Re: [RFC v4 00/17] kunit: introduce KUnit, the Linux kernel unit testing framework
From: Logan Gunthorpe
Date: Thu Mar 21 2019 - 15:29:58 EST
On 2019-03-21 1:13 p.m., Knut Omang wrote:
>> Nevertheless, I don't really see KTF as a real unit testing framework
>> for a number of different reasons; you pointed out some below, but I
>> think the main one being that it requires booting a real kernel on
>> actual hardware;
> That depends on what you want to test. If you need hardware (or simulated or
> emulated hardware) for the test, of course you would need to have that hardware,
> but if, lets say, you just wanted to run tests like the skbuff example tests
> (see link above) you wouldn't need anything more than what you need to run KUnit
I'm starting to get the same impression: KTF isn't unit testing. When we
are saying "unit tests" we are specifying exactly what we want to test:
small sections of code in isolation. So by definition you should not
need hardware for this.
> I have fulfilled that dream, so I know it is possible (Inifinband driver,
> kernels from 2.6.39 to 4.8.x or so..) I know a lot of projects would benefit
> from support for such workflows, but that's not really the point here - we want
> to achieve both goals!

* **Given instruction 1**
From the KUnit mailing-list message, list every name of a person and every name of a testing framework.
* **Given instruction 2**
Please check each statement against the KUnit mailing-list message and answer yes or no, quoting the words that decide it: (a) Logan Gunthorpe holds that unit tests should require hardware. (b) Knut Omang says running tests like the skbuff examples needs nothing beyond what KUnit needs. (c) The message is dated Thursday, March 21, 2019.
* **Given instruction 3**
Write the next part of the KUnit mailing-list message, beginning after its final sentence.
The material that comes next is from a different source than the message above.

* **Material**
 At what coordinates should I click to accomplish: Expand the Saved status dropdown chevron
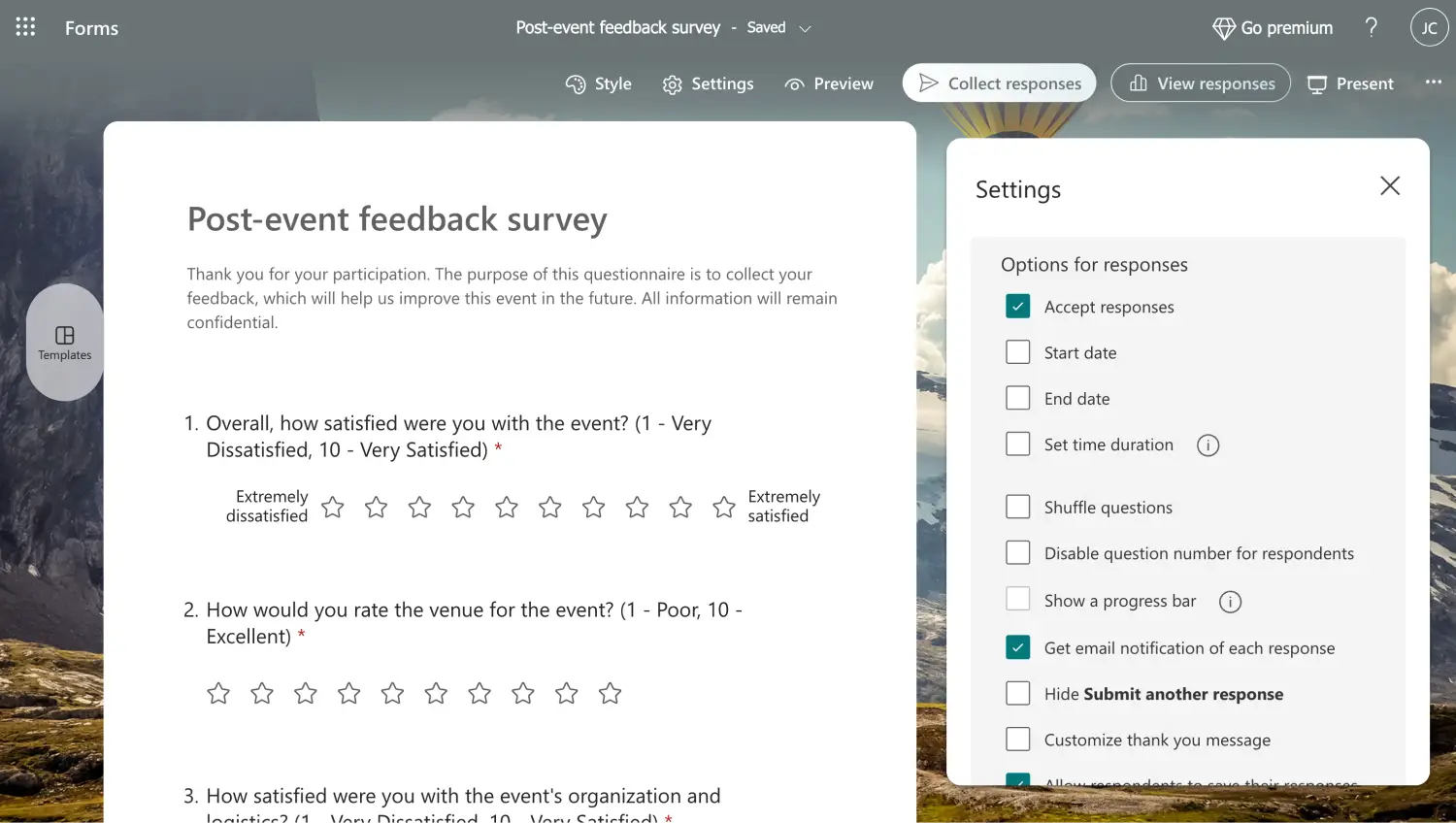tap(805, 28)
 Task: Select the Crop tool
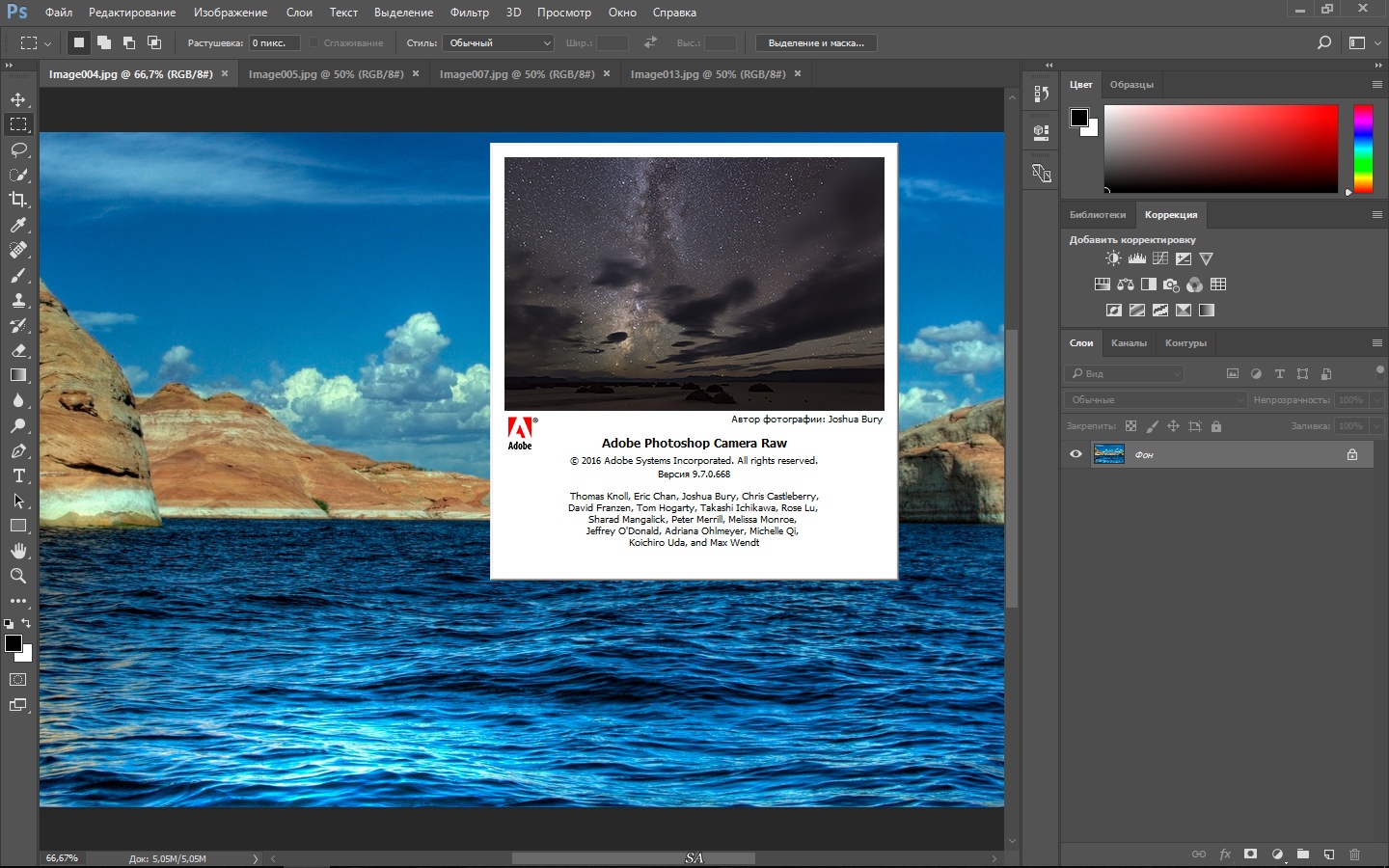click(x=18, y=200)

* **Written reply 1**
Logan Gunthorpe, Knut Omang, KUnit, KTF

* **Written reply 2**
(a) No: "So by definition you should not need hardware for this."
(b) Yes: "you wouldn't need anything more than what you need to run KUnit"
(c) Yes: "Thu Mar 21 2019"

* **Written reply 3**
This is what makes me think we are not talking about testing the same
things. We are not talking about end to end testing of entire drivers
but smaller sections of code. A unit test is far more granular and
despite an infinband driver existing for 2.6.39 through 4.8, the
internal implementation could be drastically different. But unit tests
would be testing internal details which could be very different version
to version and has to evolve with the implementation.
> If your target component under test can be built as a kernel module, or set of
> modules, with KTF your workflow would not involve booting at all (unless you
> happened to crash the system with one of your tests, that is :) )
> You would just unload your module under test and the test module, recompile the
> two and insmod again. My work current work cycle on this is just a few seconds.
Yes, I'm sure we've all done that many a time but it's really beside the
point. Kunit offers a much nicer method for running a lot of unit tests
on existing code.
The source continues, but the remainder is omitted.